# Klein-Gordon equation: probability density and current

Reference: References: Robert D. Klauber, Student Friendly Quantum Field Theory, (Sandtrove Press, 2013) – Chapter 3, Problem 3.3.

In non-relativistic quantum mechanics governed by the Schrödinger equation, the probability density is given by

$\displaystyle \rho=\Psi^{\dagger}\Psi \ \ \ \ \ (1)$

and the probability current is given by (generalizing our earlier result to 3-d and using natural units):

$\displaystyle \mathbf{J}=\frac{i}{2m}\left(\Psi\nabla\Psi^{\dagger}-\Psi^{\dagger}\nabla\Psi\right) \ \ \ \ \ (2)$

The continuity equation for probability is then

$\displaystyle \frac{\partial\rho}{\partial t}+\nabla\cdot\mathbf{J}=0 \ \ \ \ \ (3)$

We’ll now look at how these results appear in relativistic quantum mechanics, using the Klein-Gordon equation:

$\displaystyle \frac{\partial^{2}\phi}{\partial t^{2}}=\left(\nabla^{2}-\mu^{2}\right)\phi=0 \ \ \ \ \ (4)$

We can multiply this equation by ${\phi^{\dagger}}$ and then subtract the hermitian conjugate of the result from the original equation to get

 $\displaystyle \phi^{\dagger}\frac{\partial^{2}\phi}{\partial t^{2}}-\phi\frac{\partial^{2}\phi^{\dagger}}{\partial t^{2}}$ $\displaystyle =$ $\displaystyle \phi^{\dagger}\left(\nabla^{2}-\mu^{2}\right)\phi-\phi\left(\nabla^{2}-\mu^{2}\right)\phi^{\dagger}\ \ \ \ \ (5)$ $\displaystyle$ $\displaystyle =$ $\displaystyle \phi^{\dagger}\nabla^{2}\phi-\phi\nabla^{2}\phi^{\dagger} \ \ \ \ \ (6)$

The LHS can be written as

$\displaystyle \phi^{\dagger}\frac{\partial^{2}\phi}{\partial t^{2}}-\phi\frac{\partial^{2}\phi^{\dagger}}{\partial t^{2}}=\frac{\partial}{\partial t}\left(\phi^{\dagger}\frac{\partial\phi}{\partial t}-\phi\frac{\partial\phi^{\dagger}}{\partial t}\right) \ \ \ \ \ (7)$

(use the product rule on the RHS and cancel terms).

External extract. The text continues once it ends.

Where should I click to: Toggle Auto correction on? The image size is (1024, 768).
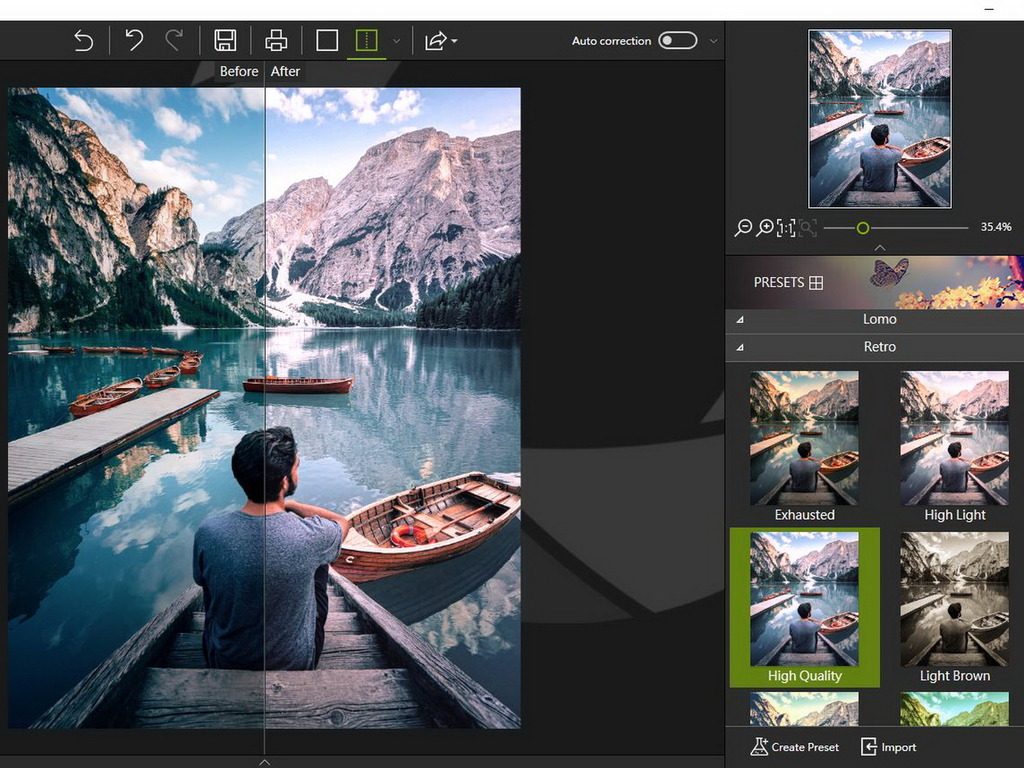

The RHS of 6 can be written as (use the product rule again):

$\displaystyle \phi^{\dagger}\nabla^{2}\phi-\phi\nabla^{2}\phi^{\dagger}=\nabla\cdot\left(\phi^{\dagger}\nabla\phi-\phi\nabla\phi^{\dagger}\right) \ \ \ \ \ (8)$

We can write this as a continuity equation for the Klein-Gordon equation, with the following definitions:

 $\displaystyle \rho$ $\displaystyle \equiv$ $\displaystyle i\left(\phi^{\dagger}\frac{\partial\phi}{\partial t}-\phi\frac{\partial\phi^{\dagger}}{\partial t}\right)\ \ \ \ \ (9)$ $\displaystyle \mathbf{j}$ $\displaystyle =$ $\displaystyle -i\left(\phi^{\dagger}\nabla\phi-\phi\nabla\phi^{\dagger}\right) \ \ \ \ \ (10)$

[The extra ${i}$ is introduced to make ${\rho}$ and ${\mathbf{j}}$ real. Note that the factor within the parentheses in both expressions is a complex quantity minus its complex conjugate, which always gives a pure imaginary term. Thus multiplying by ${i}$ ensures the result is real.]

Then

$\displaystyle \frac{\partial\rho}{\partial t}+\nabla\cdot\mathbf{j}=0 \ \ \ \ \ (11)$

We can put this in 4-vector form if we use (for some 3-vector ${\mathbf{A}}$):

$\displaystyle \nabla\cdot\mathbf{A}=-\partial^{i}a_{i} \ \ \ \ \ (12)$

where the implied sum over ${i}$ is from ${i=1}$ to ${i=3}$ (spatial coordinates), and the minus sign appears because we’ve raised the index on ${\partial^{i}}$. If we define

$\displaystyle j_{i}=i\left(\phi^{\dagger}\partial_{i}\phi-\phi\partial_{i}\phi^{\dagger}\right) \ \ \ \ \ (13)$

(that is, the negative of 10), then ${\nabla\cdot\mathbf{j}=\partial^{i}j_{i}}$. To make ${j_{\mu}}$ into a 4-vector, we add ${j_{0}=\rho}$ and we get

$\displaystyle \frac{\partial j_{0}}{\partial t}+\partial^{i}j_{i}=\partial^{\mu}j_{\mu}=0 \ \ \ \ \ (14)$

[Note that my definition of ${j_{i}}$ is the negative of the middle term in Klauber’s equation 3-21, although raising the ${i}$ index agrees with the last term in 3-21. I can’t see how his middle and last equations for ${j_{i}}$ and ${j^{i}}$ can both be right, since raising the ${i}$ in the middle equation for ${j_{i}}$ merely raises the ${\phi_{,i}}$ to ${\phi^{,i}}$ without changing the sign.]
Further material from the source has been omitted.